[BITList] Fwd: [qsitecommunity] www.australiancurriculum.edu.au
HUGH
chakdara at btinternet.com
Fri Feb 26 11:03:16 GMT 2010
John,
The heart stops when one starts to read about the latest educational ploy,
especially when I see it contains the word "tranche", but "curriculum" is
correctly spelled, and I see the word "rigour" in it, so it can't be bad. I
wish them well in their enterprise.
When I started school in 1938, an elderly lady (she had grey hair and was
called Miss Chalmers) said to us, "This is how to read," and we listened and
learned very quickly how to read. We'd read sentences from the blackboard
in unison or be picked at random to read them from the book. Lesson 1 : "A
cat sat on the mat. It is a cat, not a rat. It is a fat cat." I wouldn't
say "fat", but she didn't hold it against me. The average classroom
nowadays is a blaze of colour - posters everywhere. And they sit at little
tables, half of them with their backs to the front of the room, so teacher
has to walk round the place all the time in case the wee ones get cricks in
their necks. We all faced the front, and the only distractions on the walls
were the 1-12 times tables (in my dad's day it was 1-15), the alphabet in
big letters, and the number diagrams - one dot for 1, two dots for 2, etc.

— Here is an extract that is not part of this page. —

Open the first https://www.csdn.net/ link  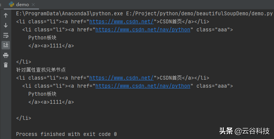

I got G+ for reading and spelling (spelling in the first class, for God's
sake), and G for writing, arithmetic and General Proficiency. None of us
ever knew what General Proficiency was, but I seem to have been good at it -
by the time I left primary school I was VG at it. My education wasn't
fashionable by modern standards but, along with my classmates, I was
literate and numerate by the age of 6 and a half, hence with a foot on the
road towards educating myself. All Oz needs is a batch of grey-haired
spinster ladies.
Hugh.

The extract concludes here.